With the pictures left out, please return exactly the line holding "Click the FILTER TIME knob" and each following line until the entries end.

══════

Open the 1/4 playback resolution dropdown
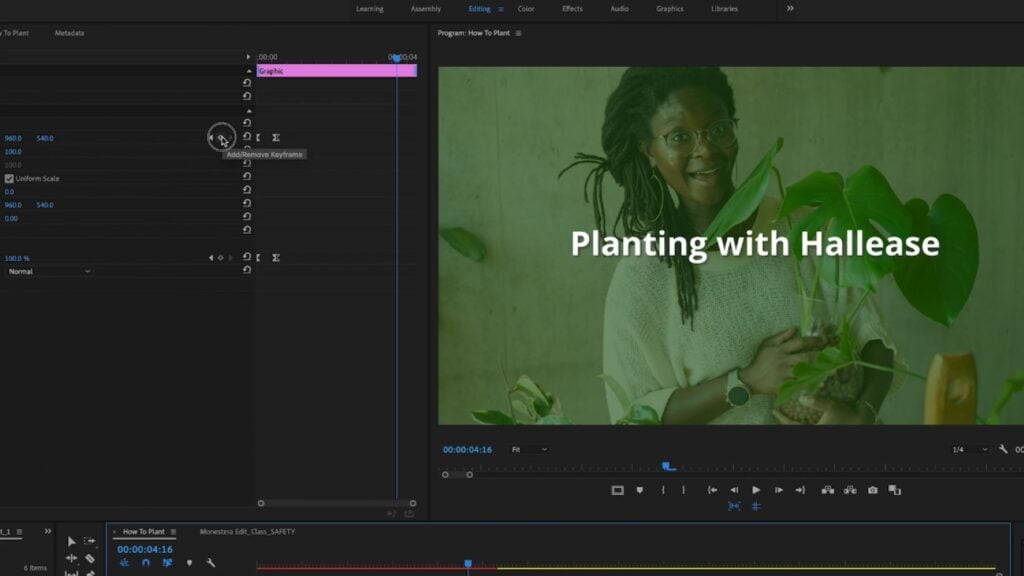 tap(969, 450)
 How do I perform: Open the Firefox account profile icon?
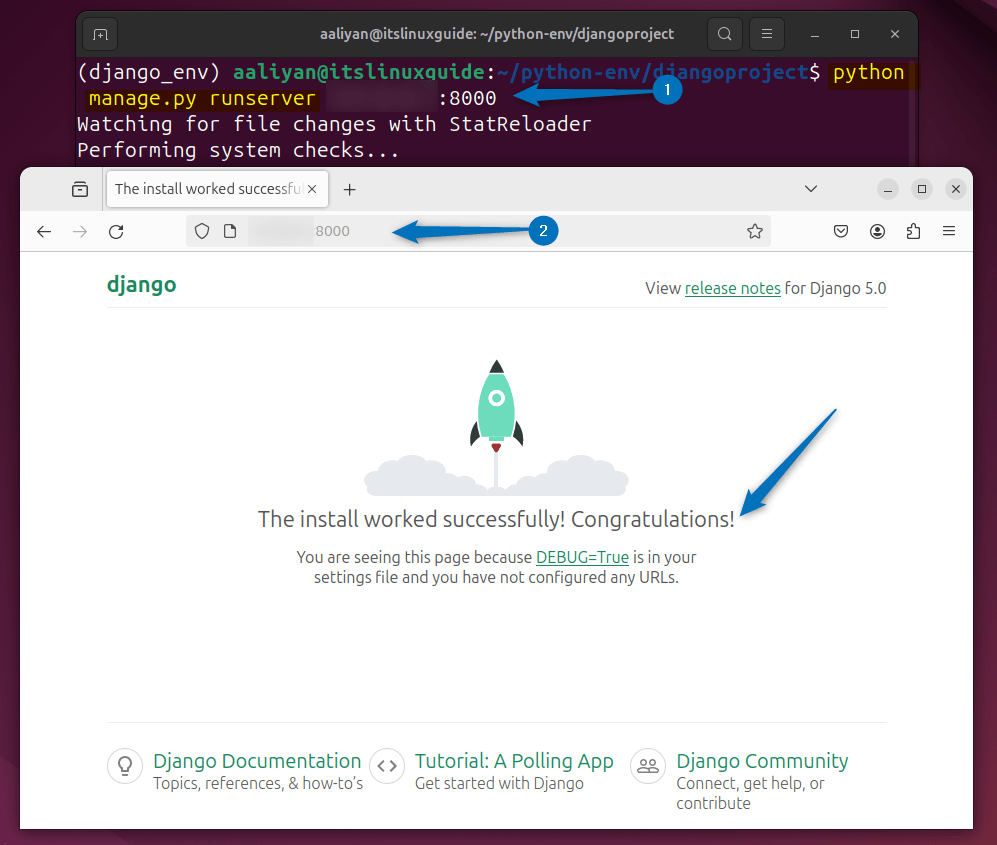877,231
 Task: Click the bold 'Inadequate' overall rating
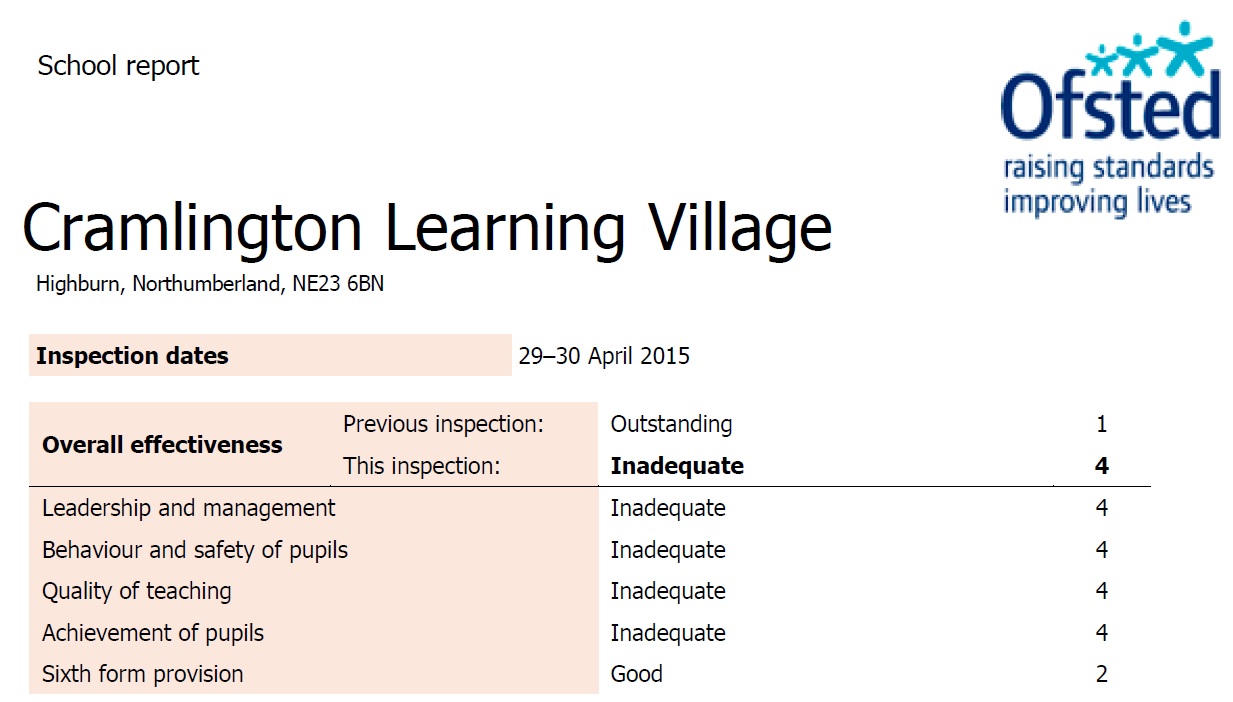click(677, 466)
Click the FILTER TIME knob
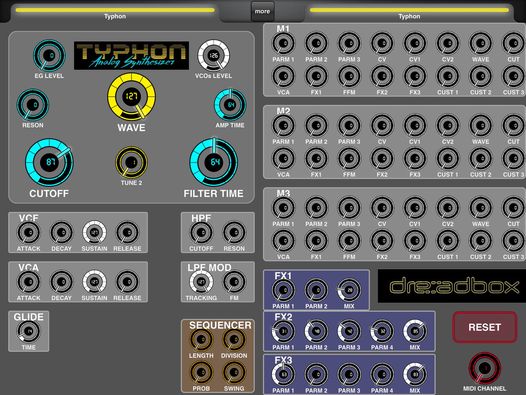 click(214, 162)
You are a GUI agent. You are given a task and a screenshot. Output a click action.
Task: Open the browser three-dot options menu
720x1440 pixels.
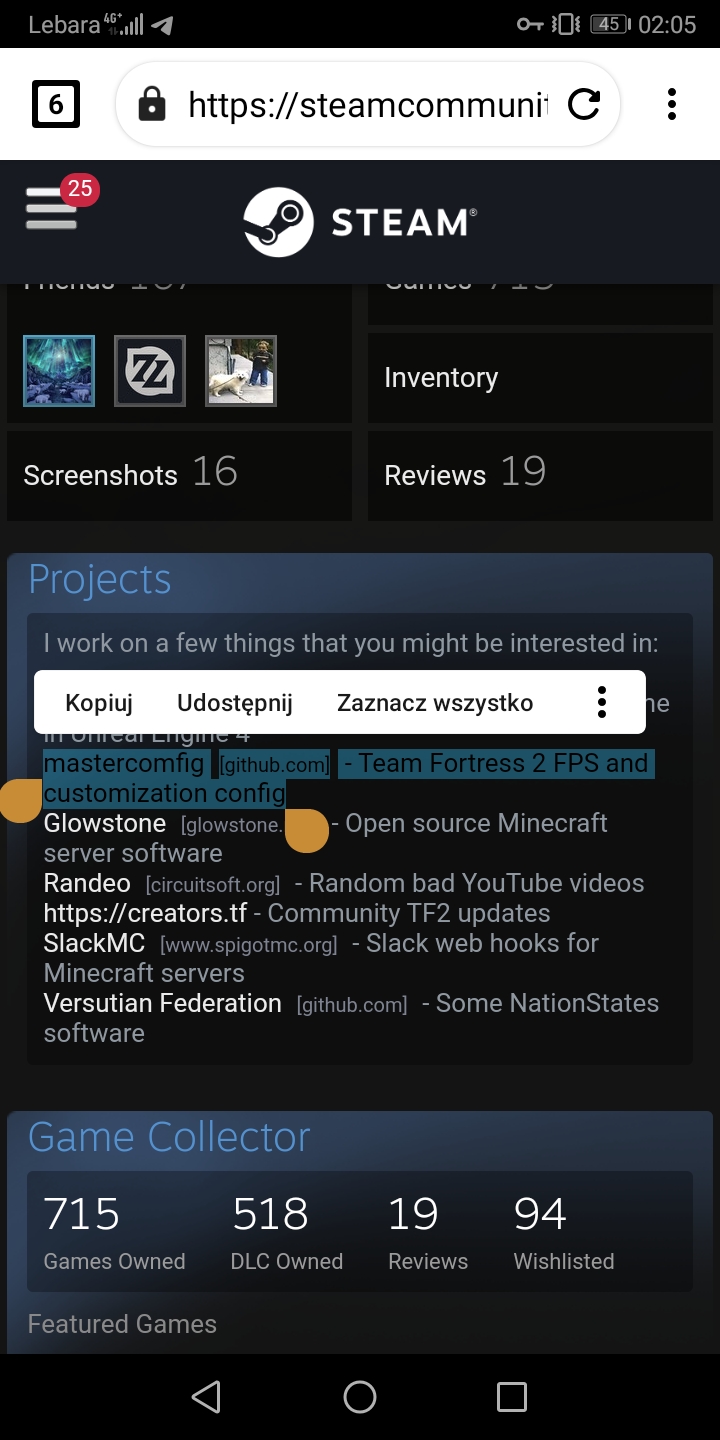(x=671, y=103)
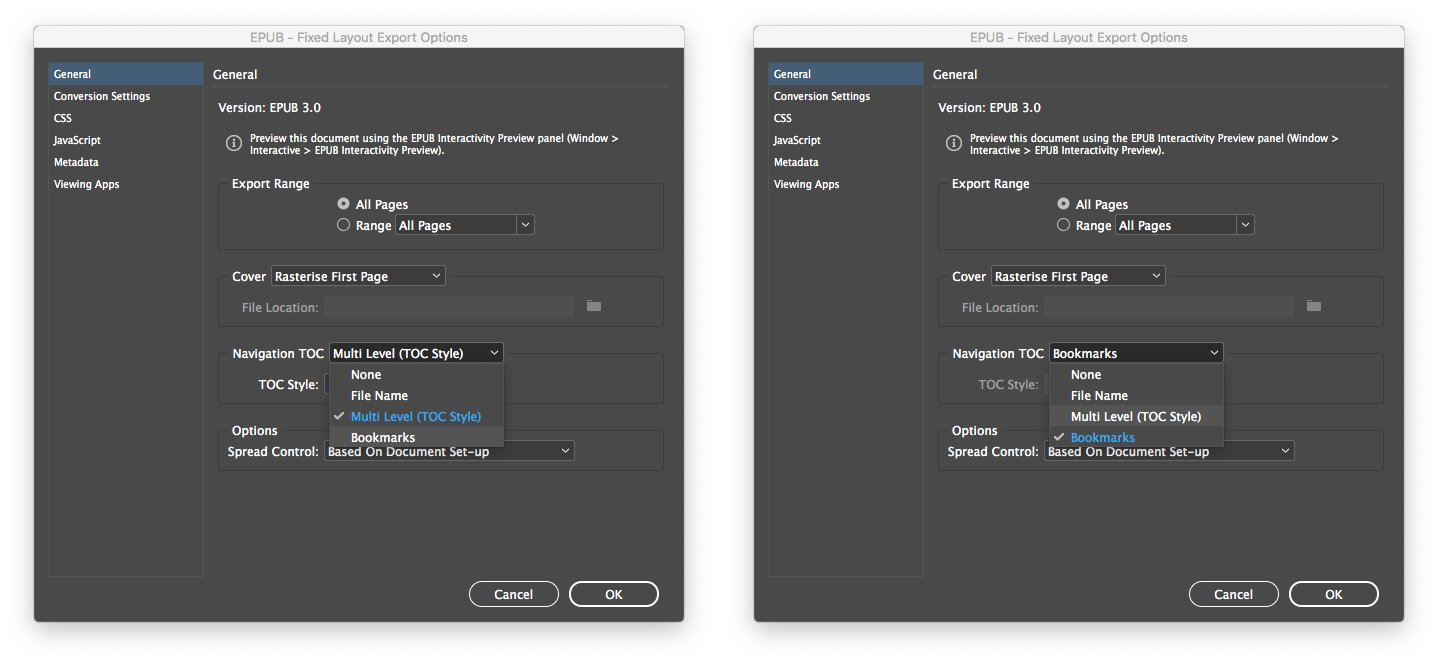The height and width of the screenshot is (664, 1436).
Task: Click OK to confirm export options
Action: [613, 593]
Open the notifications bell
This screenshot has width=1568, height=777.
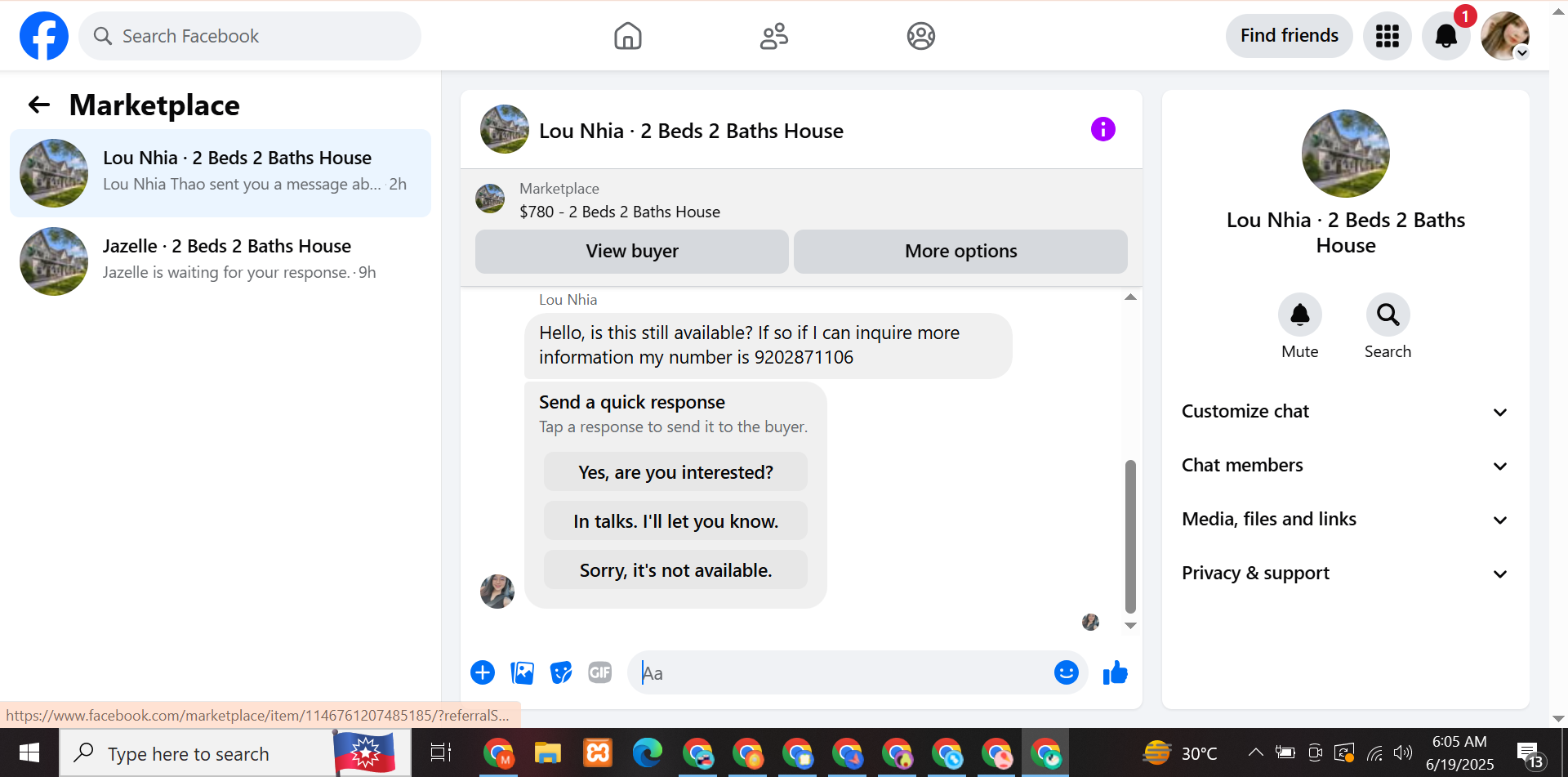1446,36
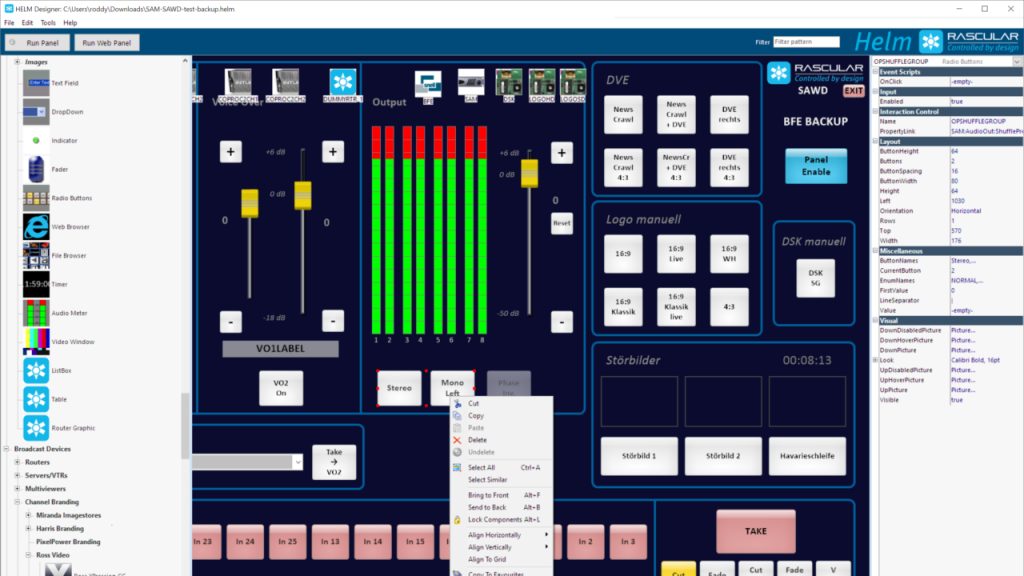Click the red EXIT button on the panel
The width and height of the screenshot is (1024, 576).
[853, 91]
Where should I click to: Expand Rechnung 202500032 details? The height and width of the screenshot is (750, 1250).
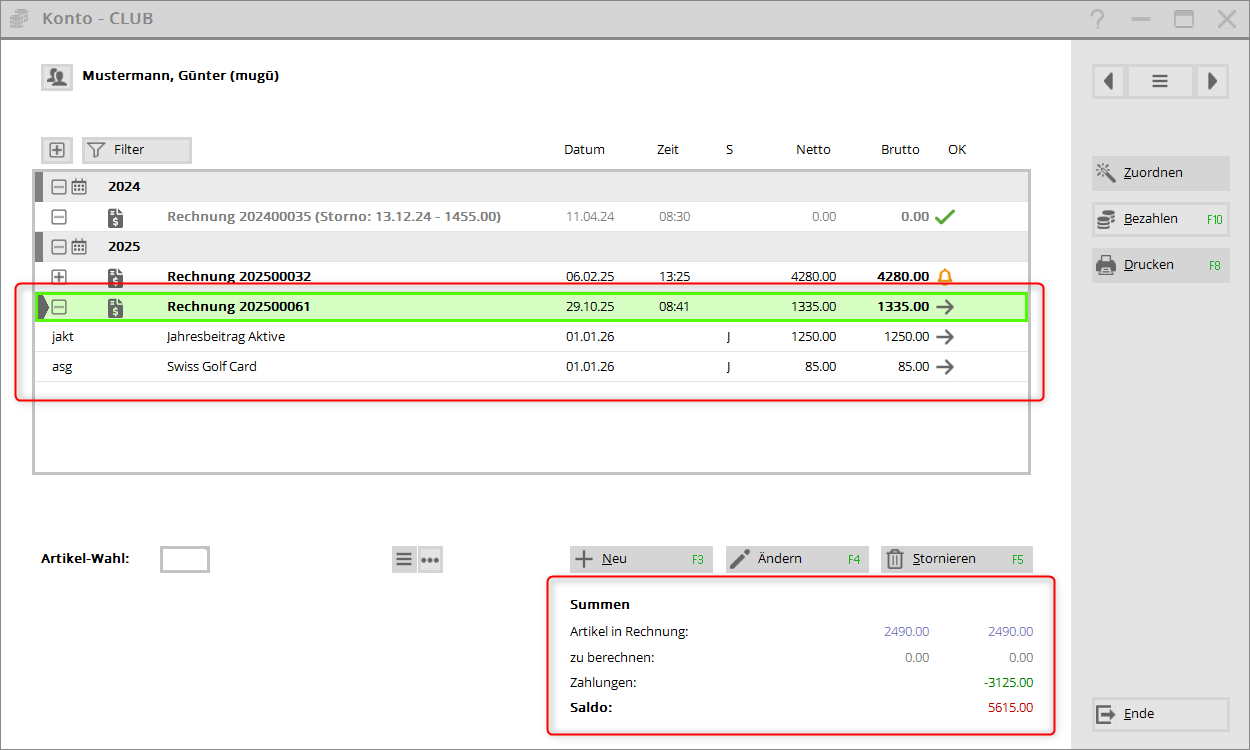coord(59,277)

══════

**THE COMPLETED TASK**.
Click the FILTER TIME knob
 click(214, 162)
You are a GUI agent. You are given a task and a screenshot. Output a click action.
Task: Open the browser three-dot options menu
720x1440 pixels.
(x=671, y=103)
The height and width of the screenshot is (664, 1436).
Task: Click OK to confirm export options
Action: [613, 593]
Open the notifications bell
This screenshot has width=1568, height=777.
1446,36
Click the red EXIT button on the panel
The width and height of the screenshot is (1024, 576).
[853, 91]
Where should I click to: Expand Rechnung 202500032 details? The height and width of the screenshot is (750, 1250).
coord(59,277)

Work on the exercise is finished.